%%

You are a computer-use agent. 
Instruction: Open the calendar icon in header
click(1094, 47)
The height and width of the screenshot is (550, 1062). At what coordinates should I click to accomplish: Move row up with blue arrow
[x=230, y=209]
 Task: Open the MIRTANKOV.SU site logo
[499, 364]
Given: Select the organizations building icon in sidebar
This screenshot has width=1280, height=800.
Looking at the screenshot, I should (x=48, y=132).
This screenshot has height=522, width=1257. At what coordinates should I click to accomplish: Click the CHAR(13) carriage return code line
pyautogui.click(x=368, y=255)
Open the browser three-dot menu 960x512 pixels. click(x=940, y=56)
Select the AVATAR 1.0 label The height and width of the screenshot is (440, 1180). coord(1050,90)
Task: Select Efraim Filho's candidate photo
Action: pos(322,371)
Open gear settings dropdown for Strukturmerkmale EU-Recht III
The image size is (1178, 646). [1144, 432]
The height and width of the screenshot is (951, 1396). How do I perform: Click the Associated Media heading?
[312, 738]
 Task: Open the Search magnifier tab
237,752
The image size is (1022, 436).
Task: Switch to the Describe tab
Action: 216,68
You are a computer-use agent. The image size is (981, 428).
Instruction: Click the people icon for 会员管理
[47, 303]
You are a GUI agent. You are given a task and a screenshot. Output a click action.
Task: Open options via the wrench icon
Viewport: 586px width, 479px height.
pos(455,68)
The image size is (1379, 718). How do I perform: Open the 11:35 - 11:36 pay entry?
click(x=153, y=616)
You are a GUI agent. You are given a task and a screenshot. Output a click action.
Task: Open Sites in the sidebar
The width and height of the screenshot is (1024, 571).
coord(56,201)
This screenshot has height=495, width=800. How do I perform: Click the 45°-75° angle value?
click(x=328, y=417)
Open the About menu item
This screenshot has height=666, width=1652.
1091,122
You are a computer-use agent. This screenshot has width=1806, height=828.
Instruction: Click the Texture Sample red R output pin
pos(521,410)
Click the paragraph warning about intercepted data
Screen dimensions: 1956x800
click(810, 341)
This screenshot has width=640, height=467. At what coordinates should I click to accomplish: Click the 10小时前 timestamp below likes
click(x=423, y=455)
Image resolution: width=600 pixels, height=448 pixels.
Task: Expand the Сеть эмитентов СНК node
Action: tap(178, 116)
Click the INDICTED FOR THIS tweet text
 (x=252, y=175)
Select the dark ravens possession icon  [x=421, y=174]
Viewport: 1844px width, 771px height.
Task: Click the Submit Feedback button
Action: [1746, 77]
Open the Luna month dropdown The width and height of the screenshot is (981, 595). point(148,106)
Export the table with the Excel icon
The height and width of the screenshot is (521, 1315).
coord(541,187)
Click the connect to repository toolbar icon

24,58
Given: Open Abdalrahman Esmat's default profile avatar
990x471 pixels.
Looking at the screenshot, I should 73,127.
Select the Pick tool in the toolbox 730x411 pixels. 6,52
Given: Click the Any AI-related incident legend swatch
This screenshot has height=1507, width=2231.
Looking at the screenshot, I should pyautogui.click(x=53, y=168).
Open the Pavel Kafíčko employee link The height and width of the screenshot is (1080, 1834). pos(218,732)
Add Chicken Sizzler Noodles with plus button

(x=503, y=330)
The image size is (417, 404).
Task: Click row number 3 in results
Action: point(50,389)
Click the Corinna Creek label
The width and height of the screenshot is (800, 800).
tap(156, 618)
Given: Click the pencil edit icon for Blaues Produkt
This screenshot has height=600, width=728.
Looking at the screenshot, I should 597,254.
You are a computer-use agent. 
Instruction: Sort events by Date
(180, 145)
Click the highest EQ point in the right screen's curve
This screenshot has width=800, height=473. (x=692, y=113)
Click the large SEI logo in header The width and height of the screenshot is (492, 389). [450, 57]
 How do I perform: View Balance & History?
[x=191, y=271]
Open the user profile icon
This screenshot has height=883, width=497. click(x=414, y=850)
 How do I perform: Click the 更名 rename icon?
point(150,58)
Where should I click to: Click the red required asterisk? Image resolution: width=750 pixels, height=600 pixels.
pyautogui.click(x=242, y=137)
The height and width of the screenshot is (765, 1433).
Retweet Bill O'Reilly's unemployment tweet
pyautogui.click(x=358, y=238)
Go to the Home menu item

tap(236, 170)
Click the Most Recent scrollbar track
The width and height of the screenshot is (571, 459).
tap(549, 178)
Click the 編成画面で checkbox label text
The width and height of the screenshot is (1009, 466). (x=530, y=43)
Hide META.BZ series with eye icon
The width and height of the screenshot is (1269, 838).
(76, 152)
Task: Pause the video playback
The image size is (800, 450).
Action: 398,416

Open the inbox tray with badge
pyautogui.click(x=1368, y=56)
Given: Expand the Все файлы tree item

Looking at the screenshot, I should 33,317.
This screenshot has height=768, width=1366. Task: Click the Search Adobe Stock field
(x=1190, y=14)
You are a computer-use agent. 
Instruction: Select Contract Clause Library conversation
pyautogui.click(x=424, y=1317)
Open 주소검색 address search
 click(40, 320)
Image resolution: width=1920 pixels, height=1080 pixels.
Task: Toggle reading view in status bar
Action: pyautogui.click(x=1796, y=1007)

%%

Task statement → Output every record in full, exactly as it was given.

Response →
You are a computer-use agent. 
Instruction: Open the calendar icon in header
click(1094, 47)
The height and width of the screenshot is (550, 1062). At what coordinates should I click to accomplish: Move row up with blue arrow
[x=230, y=209]
 Task: Open the MIRTANKOV.SU site logo
[499, 364]
Given: Select the organizations building icon in sidebar
This screenshot has width=1280, height=800.
Looking at the screenshot, I should (x=48, y=132).
This screenshot has height=522, width=1257. At what coordinates should I click to accomplish: Click the CHAR(13) carriage return code line
pyautogui.click(x=368, y=255)
Open the browser three-dot menu 960x512 pixels. click(x=940, y=56)
Select the AVATAR 1.0 label The height and width of the screenshot is (440, 1180). coord(1050,90)
Task: Select Efraim Filho's candidate photo
Action: pos(322,371)
Open gear settings dropdown for Strukturmerkmale EU-Recht III
The image size is (1178, 646). [1144, 432]
The height and width of the screenshot is (951, 1396). How do I perform: Click the Associated Media heading?
[312, 738]
 Task: Open the Search magnifier tab
237,752
The image size is (1022, 436).
Task: Switch to the Describe tab
Action: 216,68
You are a computer-use agent. The image size is (981, 428).
Instruction: Click the people icon for 会员管理
[47, 303]
You are a GUI agent. You are given a task and a screenshot. Output a click action.
Task: Open options via the wrench icon
Viewport: 586px width, 479px height.
pos(455,68)
The image size is (1379, 718). How do I perform: Open the 11:35 - 11:36 pay entry?
click(x=153, y=616)
You are a GUI agent. You are given a task and a screenshot. Output a click action.
Task: Open Sites in the sidebar
The width and height of the screenshot is (1024, 571).
coord(56,201)
This screenshot has height=495, width=800. How do I perform: Click the 45°-75° angle value?
click(x=328, y=417)
Open the About menu item
This screenshot has height=666, width=1652.
1091,122
You are a computer-use agent. This screenshot has width=1806, height=828.
Instruction: Click the Texture Sample red R output pin
pos(521,410)
Click the paragraph warning about intercepted data
Screen dimensions: 1956x800
click(810, 341)
This screenshot has width=640, height=467. At what coordinates should I click to accomplish: Click the 10小时前 timestamp below likes
click(x=423, y=455)
Image resolution: width=600 pixels, height=448 pixels.
Task: Expand the Сеть эмитентов СНК node
Action: tap(178, 116)
Click the INDICTED FOR THIS tweet text
 (x=252, y=175)
Select the dark ravens possession icon  [x=421, y=174]
Viewport: 1844px width, 771px height.
Task: Click the Submit Feedback button
Action: [1746, 77]
Open the Luna month dropdown The width and height of the screenshot is (981, 595). point(148,106)
Export the table with the Excel icon
The height and width of the screenshot is (521, 1315).
coord(541,187)
Click the connect to repository toolbar icon

24,58
Given: Open Abdalrahman Esmat's default profile avatar
990x471 pixels.
Looking at the screenshot, I should 73,127.
Select the Pick tool in the toolbox 730x411 pixels. 6,52
Given: Click the Any AI-related incident legend swatch
This screenshot has height=1507, width=2231.
Looking at the screenshot, I should pyautogui.click(x=53, y=168).
Open the Pavel Kafíčko employee link The height and width of the screenshot is (1080, 1834). pos(218,732)
Add Chicken Sizzler Noodles with plus button

(x=503, y=330)
The image size is (417, 404).
Task: Click row number 3 in results
Action: point(50,389)
Click the Corinna Creek label
The width and height of the screenshot is (800, 800).
tap(156, 618)
Given: Click the pencil edit icon for Blaues Produkt
This screenshot has height=600, width=728.
Looking at the screenshot, I should 597,254.
You are a computer-use agent. 
Instruction: Sort events by Date
(180, 145)
Click the highest EQ point in the right screen's curve
This screenshot has width=800, height=473. (x=692, y=113)
Click the large SEI logo in header The width and height of the screenshot is (492, 389). [450, 57]
 How do I perform: View Balance & History?
[x=191, y=271]
Open the user profile icon
This screenshot has height=883, width=497. click(x=414, y=850)
 How do I perform: Click the 更名 rename icon?
point(150,58)
Where should I click to: Click the red required asterisk? Image resolution: width=750 pixels, height=600 pixels.
pyautogui.click(x=242, y=137)
The height and width of the screenshot is (765, 1433).
Retweet Bill O'Reilly's unemployment tweet
pyautogui.click(x=358, y=238)
Go to the Home menu item

tap(236, 170)
Click the Most Recent scrollbar track
The width and height of the screenshot is (571, 459).
tap(549, 178)
Click the 編成画面で checkbox label text
The width and height of the screenshot is (1009, 466). (x=530, y=43)
Hide META.BZ series with eye icon
The width and height of the screenshot is (1269, 838).
(76, 152)
Task: Pause the video playback
The image size is (800, 450).
Action: 398,416

Open the inbox tray with badge
pyautogui.click(x=1368, y=56)
Given: Expand the Все файлы tree item

Looking at the screenshot, I should 33,317.
This screenshot has height=768, width=1366. Task: Click the Search Adobe Stock field
(x=1190, y=14)
You are a computer-use agent. 
Instruction: Select Contract Clause Library conversation
pyautogui.click(x=424, y=1317)
Open 주소검색 address search
 click(40, 320)
Image resolution: width=1920 pixels, height=1080 pixels.
Task: Toggle reading view in status bar
Action: pyautogui.click(x=1796, y=1007)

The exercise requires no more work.